Items listed in a dataset:
*****

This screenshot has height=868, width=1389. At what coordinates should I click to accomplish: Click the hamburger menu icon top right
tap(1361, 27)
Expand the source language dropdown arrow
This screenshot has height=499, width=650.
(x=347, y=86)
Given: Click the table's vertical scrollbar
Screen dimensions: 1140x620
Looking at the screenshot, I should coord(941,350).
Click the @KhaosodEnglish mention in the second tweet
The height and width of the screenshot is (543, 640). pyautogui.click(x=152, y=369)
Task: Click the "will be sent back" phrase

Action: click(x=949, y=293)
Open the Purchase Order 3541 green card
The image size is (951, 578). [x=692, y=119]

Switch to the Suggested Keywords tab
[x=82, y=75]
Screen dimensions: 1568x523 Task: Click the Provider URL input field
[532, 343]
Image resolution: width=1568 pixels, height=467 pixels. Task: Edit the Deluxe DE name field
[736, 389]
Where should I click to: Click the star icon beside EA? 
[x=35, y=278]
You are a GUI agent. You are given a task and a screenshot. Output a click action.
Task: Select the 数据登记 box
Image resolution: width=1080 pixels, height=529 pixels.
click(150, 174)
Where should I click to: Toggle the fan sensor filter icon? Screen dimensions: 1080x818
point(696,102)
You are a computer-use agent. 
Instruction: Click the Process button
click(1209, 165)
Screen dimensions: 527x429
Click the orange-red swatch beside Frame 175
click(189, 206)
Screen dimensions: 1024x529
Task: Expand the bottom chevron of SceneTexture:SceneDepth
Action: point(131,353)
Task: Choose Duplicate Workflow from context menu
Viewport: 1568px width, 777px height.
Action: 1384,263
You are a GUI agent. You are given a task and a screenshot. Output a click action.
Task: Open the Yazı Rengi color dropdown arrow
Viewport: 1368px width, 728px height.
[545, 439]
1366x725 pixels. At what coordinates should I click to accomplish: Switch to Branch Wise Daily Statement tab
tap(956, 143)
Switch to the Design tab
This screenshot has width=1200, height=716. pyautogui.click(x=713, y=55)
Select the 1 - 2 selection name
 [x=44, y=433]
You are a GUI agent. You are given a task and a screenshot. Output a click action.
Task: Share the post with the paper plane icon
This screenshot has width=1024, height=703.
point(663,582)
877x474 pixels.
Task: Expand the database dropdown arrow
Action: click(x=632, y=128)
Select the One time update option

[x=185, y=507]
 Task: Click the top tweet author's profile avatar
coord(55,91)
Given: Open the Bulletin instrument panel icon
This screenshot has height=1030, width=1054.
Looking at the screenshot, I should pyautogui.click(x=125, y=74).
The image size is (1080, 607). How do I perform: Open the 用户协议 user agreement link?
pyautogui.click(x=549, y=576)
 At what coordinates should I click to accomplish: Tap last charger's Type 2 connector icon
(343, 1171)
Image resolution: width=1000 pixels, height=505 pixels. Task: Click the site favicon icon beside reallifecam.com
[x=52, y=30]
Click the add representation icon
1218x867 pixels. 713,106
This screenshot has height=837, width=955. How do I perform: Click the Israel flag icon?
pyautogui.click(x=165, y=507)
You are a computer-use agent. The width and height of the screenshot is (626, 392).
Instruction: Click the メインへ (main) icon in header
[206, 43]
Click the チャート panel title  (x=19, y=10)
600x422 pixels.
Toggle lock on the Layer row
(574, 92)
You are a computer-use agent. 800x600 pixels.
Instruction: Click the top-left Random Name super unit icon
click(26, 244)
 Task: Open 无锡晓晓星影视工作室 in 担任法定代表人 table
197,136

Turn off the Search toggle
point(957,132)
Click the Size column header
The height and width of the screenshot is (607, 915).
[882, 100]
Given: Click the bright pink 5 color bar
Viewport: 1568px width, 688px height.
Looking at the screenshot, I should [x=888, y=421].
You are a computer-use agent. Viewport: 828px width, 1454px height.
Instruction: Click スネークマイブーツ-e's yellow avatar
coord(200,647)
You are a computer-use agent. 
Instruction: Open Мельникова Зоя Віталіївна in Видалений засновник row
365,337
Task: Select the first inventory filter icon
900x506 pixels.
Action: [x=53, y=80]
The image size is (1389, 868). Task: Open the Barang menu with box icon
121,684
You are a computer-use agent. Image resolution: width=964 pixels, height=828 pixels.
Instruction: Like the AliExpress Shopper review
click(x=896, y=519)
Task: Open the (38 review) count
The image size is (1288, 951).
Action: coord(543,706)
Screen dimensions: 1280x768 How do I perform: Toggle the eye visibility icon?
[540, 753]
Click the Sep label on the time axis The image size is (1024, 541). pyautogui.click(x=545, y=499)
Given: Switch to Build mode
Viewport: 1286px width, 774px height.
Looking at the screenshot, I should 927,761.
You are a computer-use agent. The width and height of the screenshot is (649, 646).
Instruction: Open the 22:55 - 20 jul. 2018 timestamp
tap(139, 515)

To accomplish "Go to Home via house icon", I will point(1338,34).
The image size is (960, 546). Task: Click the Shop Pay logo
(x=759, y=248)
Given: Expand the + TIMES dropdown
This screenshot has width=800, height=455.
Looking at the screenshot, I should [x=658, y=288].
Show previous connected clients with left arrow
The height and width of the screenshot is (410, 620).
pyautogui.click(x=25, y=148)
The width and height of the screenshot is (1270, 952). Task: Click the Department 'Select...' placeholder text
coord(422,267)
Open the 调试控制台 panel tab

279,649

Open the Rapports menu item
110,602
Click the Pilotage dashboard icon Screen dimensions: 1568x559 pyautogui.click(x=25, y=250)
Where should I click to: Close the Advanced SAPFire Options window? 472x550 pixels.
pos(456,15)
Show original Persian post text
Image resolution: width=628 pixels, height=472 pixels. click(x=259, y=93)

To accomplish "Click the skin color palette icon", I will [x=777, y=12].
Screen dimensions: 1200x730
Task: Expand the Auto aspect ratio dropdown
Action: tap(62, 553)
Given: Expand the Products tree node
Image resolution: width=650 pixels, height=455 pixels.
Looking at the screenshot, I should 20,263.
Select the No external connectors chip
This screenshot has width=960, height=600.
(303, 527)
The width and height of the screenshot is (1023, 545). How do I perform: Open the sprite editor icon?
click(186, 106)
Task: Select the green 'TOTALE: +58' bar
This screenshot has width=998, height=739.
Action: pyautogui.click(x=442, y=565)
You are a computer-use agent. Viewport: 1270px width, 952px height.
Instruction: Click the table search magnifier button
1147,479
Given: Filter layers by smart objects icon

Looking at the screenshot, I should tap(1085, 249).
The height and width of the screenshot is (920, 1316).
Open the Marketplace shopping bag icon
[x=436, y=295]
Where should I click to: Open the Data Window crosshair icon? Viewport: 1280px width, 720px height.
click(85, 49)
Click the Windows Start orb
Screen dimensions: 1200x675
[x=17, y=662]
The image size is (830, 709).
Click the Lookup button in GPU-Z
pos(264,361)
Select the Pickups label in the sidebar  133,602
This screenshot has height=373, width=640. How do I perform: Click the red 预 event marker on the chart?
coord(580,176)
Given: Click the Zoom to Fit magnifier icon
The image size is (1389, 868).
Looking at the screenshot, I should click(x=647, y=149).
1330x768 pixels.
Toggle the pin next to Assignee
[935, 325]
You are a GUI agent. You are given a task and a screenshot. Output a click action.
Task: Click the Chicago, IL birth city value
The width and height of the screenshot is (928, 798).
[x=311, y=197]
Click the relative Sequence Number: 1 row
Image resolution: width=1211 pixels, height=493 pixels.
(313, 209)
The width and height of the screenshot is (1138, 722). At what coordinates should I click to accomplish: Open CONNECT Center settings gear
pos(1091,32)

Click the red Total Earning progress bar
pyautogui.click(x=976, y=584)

*****

> [Prompt]:
Counting only lines that contain the word "computer", give the number found in the data, and nothing else.

> [Solved exercise]:
8